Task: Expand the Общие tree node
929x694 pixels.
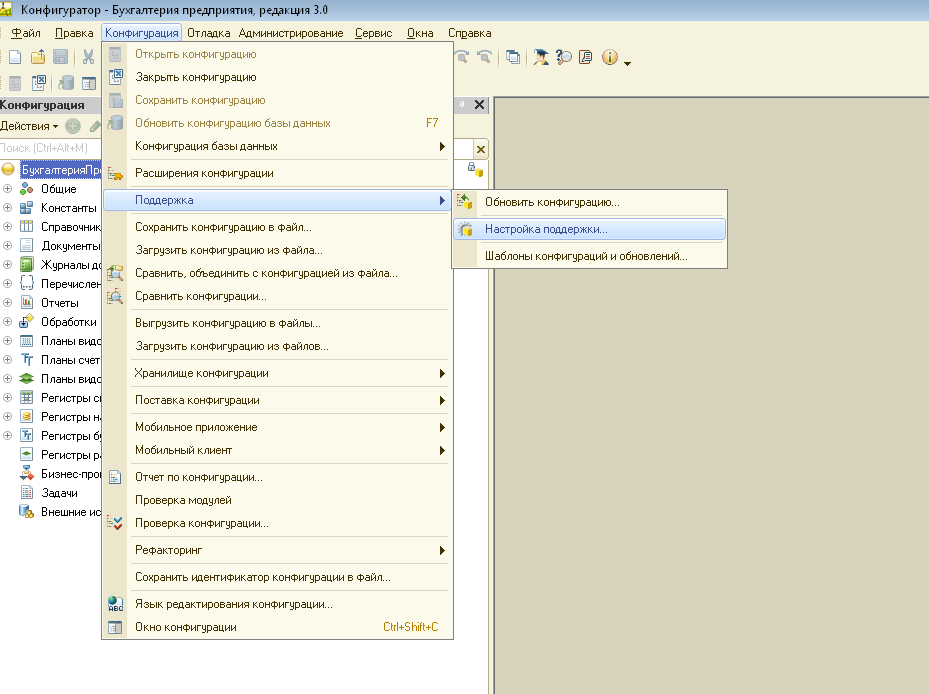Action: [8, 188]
────
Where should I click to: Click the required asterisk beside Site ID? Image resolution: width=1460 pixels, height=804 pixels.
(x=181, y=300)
────
Copy out, word for word, the lines of the entries starting at the line that contains "Where should I" and ending at the line that contains "(x=181, y=300)", including both of those lines.

Where should I click to: Click the required asterisk beside Site ID? Image resolution: width=1460 pixels, height=804 pixels.
(x=181, y=300)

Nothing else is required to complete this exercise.